For those not in the know: the Steam Deck is a handheld gaming PC. It’s slightly bigger than a Nintendo Switch, much more powerful, and capable of playing almost all of your Steam library while on the go. Its battery life depends on the game you’re playing, it’s highly modifiable, and is built upon a custom Linux OS.

When I say it’s highly modifiable, I mean it too. There are plugins you can install to change how many cores your Deck uses, you can change the theme of the home menu, and edit the opening screen. Thanks to the fact that you can always switch to a desktop mode, you can customise it in any way you want. Fancy a new OS? Go ahead! Do you want to change how your games boot and where they load from? Sure! It’s a new level of freedom that’s been missing from console gaming for a long time now, and one that has brought me back into this wonderful hobby.

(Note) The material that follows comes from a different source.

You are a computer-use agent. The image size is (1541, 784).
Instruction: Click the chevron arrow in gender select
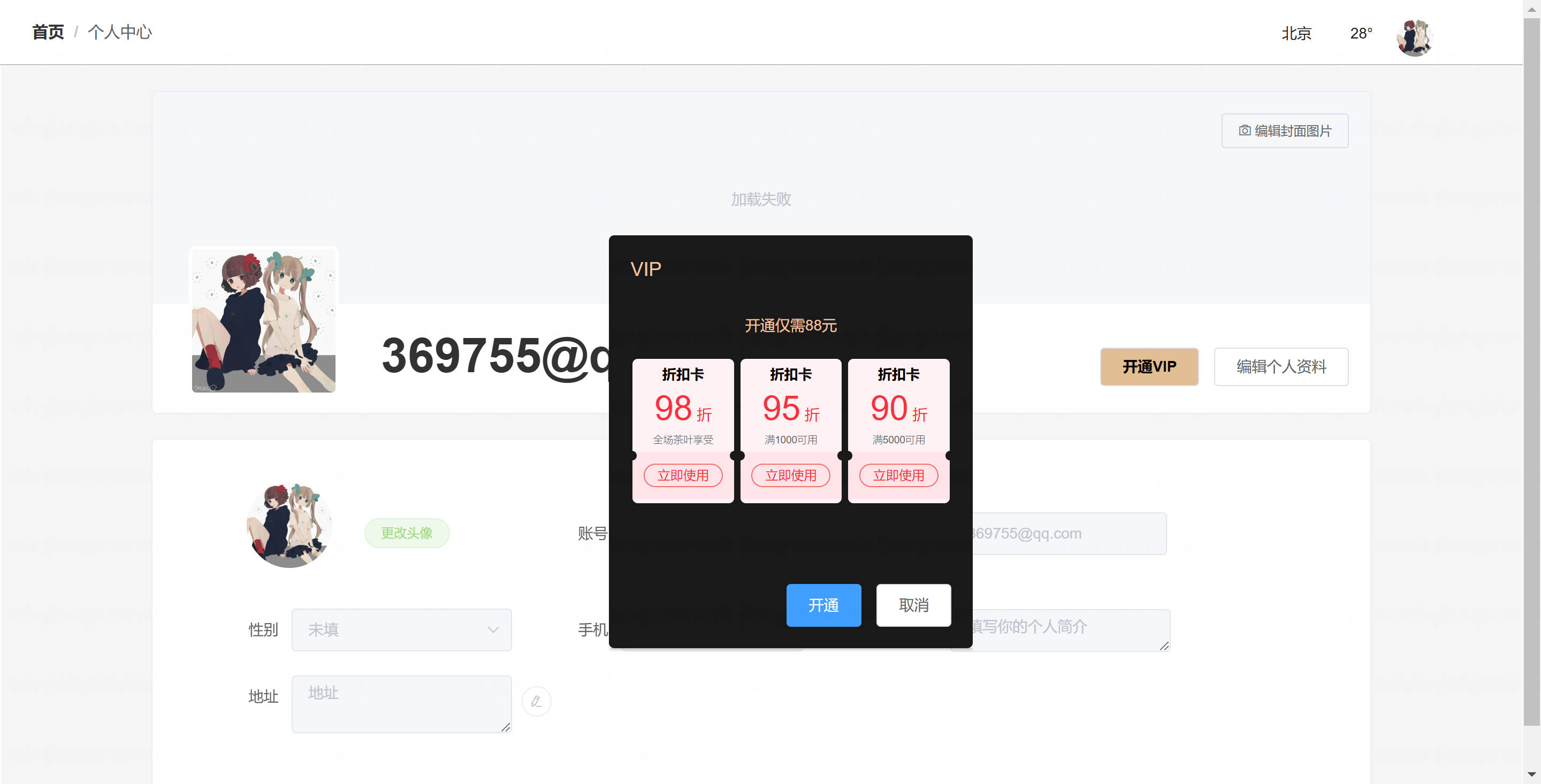pyautogui.click(x=493, y=629)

Interestingly since I received my Steam Deck, I’ve spent more money buying games, which I imagine was part of the initial pitch. Not even the rather powerful gaming laptop I’ve had for a while could do that. The Steam Deck, though, has spurred me to grab 20 new games, some of which I already own on another platform (shout out to Hades) simply because I want the option to play while in bed or while travelling – something I do quite a lot. The Deck presents a wonderful reality to me in which I don’t have to own high-end technology to play massive games, and I can dip in and out of something like The Witcher 3: Wild Hunt at pretty good settings before putting it down to do something else. It’s the fluidity I’ve missed in gaming, and the fact I can do whatever I want has given me back my desire to actually play games.

Of course, the Steam Deck doesn’t even have to always be a handheld system. Thanks to the best Steam Deck dock you can wire it up to your TV and play it in a much higher resolution than your standard 800p, choosing whatever game you want to play from your Steam library and playing it on your TV. It’s the cacophony of options that makes the Steam Deck so brilliant, and one of the best releases of the year.

That’s not to say it’s entirely flawless. There are several issues with the UI and you can’t download games while the Steam Deck is in sleep mode. It’s an absolutely baffling decision that really restricts you unless you’re willing to sit there and make sure your device doesn’t decide to shut off while you’re waiting. These are all issues that could be – and I hope are – fixed in future iterations of the Deck.

Without my Steam Deck, I’m really unsure where I’d be right now. Would I still be working in this industry or doing something else? The Deck has helped my passion return to me, and it’s something I can’t really put a price on. I love my portable gaming PC, and I don’t think that’s going to change any time soon.